Il Tff è finito in gloria, e a quest'ora avrete già letto di tutto e di più, per cui non intendo tediarvi con cronache e commenti ulteriori. Approfitto invece dell'occasione per raccontarvi una storia non raccontata benché sia rimasta sotto gli occhi di tutti, seppure sottotraccia, per l'intero Festival. La storia del lungo addio di Steve Della Casa, il quale, con gusto davvero cinefilo, ha costruito con la sua prediletta retrospettiva dedicata a John Wayne una narrazione autobiografica di se stesso alle prese con il suo ultimo Festival e il suo vagheggiato futuro di cincinnato/pensionato intento alle opere dei campi.
La narrazione s'inizia esattamente dall'inizio, anzi, dal pregresso: dallo Steve che ai tempi della sua prima direzione del Tff, vent'anni fa, dichiarava "finché ci sarò io al Festival, ci saranno i western al Festival". Impegno mantenuto, anche vent'anni dopo. E a confermarlo è subito arrivato il manifesto del Tff41: l'immagine, elaborata da Ugo Nespolo, della celebre scena finale - evocata pure da Godard - di "Sentieri selvaggi", in cui John Wayne prende in braccio Natalie Wood. E qual è la battuta del Duca? "Andiamo a casa, Debbie". Già, l'avventura è finita, siamo al termine della pista, è giunto il tempo di andare a casa.
Come sarebbe giunto quel tempo per il capitano Nathan Brittles dei "Cavalieri del Nord Ovest", chiamato, nell'ultimo giorno di servizio, alla sua missione più eroica; missione che, notate bene, alla fine gli frutterà (o costerà) una promozione per meriti di guerra, e dunque il rinvio della pensione a data da destinarsi. Se finirà così anche per l'alter ego di Brittles/Wayne ce lo dirà soltanto il prossimo futuro. Comunque il "non scusarti mai, è segno di debolezza" del capitano Brittles aderisce perfettamente allo stile di direzione dellacasiano: lasciali dire, e fai la cosa giusta.
Ma l'identificazione Steve/John si sublima nell'atto finale di Della Casa da direttore del Tff, quando, ieri sera, dopo le premiazioni, gli applausi, i discorsi, il bandolero stanco va a presentare nella saletta 3 del Massimo l'ultimo film della sua ultima rassegna al suo ultimo festival: "The shootist", passo d'addio di un crepuscolare John Wayne che interpreta un vecchio e celebre pistolero al suo ultimo duello. Testamento spirituale di Wayne, e anche di Steve, ha detto Steve stesso. Il vecchio West è finito. Ma questo è un altro film.
P.S. Quando John Wayne interpretò "The shootist" era già malato e sarebbe morto tre anni dopo. Per fortuna Steve Della Casa gode di ottima salute.
Bonus track
Per dovere di completezza, pubblico qui un articolo su Tff e dintorni uscito sul Corriere di mercoledì scorso, e non reperibile on line. Si intitola "Due domande a Enzo Ghigo".

== == ==

ESERCIZIO 1 →
Ricopia la parte dell'elenco che si apre con la riga contenente "Continua a leggere" e si chiude con quella contenente "Education Malaysia Global Services (176, 718)", estremi inclusi e richieste comprese. Ridimensiona le coordinate nelle risposte moltiplicandole per 1,9 e arrotondando all'intero, con le metà per eccesso.

Voci del dataset salvate
== == ==

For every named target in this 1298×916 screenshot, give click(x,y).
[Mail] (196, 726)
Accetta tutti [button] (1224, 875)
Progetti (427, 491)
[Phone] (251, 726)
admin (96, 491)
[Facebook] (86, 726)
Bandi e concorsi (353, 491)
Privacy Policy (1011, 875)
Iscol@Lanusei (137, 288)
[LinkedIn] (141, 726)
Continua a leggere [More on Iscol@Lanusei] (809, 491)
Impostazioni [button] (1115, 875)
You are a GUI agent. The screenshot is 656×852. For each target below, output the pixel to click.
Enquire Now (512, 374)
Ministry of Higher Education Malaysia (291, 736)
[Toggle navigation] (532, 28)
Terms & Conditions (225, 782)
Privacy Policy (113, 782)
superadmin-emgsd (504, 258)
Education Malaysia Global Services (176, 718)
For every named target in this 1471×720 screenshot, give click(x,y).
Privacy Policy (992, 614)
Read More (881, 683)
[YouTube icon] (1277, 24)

== == ==

ESERCIZIO 2 →
Rispondi a queste domande sull'articolo dedicato al Tff.
(a) Chi ha elaborato l'immagine del manifesto del Tff41?
(b) In quale sala è stato presentato "The shootist"?
(c) Come si intitola l'articolo uscito sul Corriere?

RISULTATO 1 →
Continua a leggere [More on Iscol@Lanusei] (1537, 933)
Impostazioni [button] (2119, 1663)
You are a GUI agent. The screenshot is 656×852. For each target below, output the pixel to click.
Enquire Now (973, 711)
Ministry of Higher Education Malaysia (553, 1398)
[Toggle navigation] (1011, 53)
Terms & Conditions (428, 1486)
Privacy Policy (215, 1486)
superadmin-emgsd (958, 490)
Education Malaysia Global Services (334, 1364)

RISULTATO 2 →
(a) Ugo Nespolo.
(b) Nella saletta 3 del Massimo.
(c) "Due domande a Enzo Ghigo".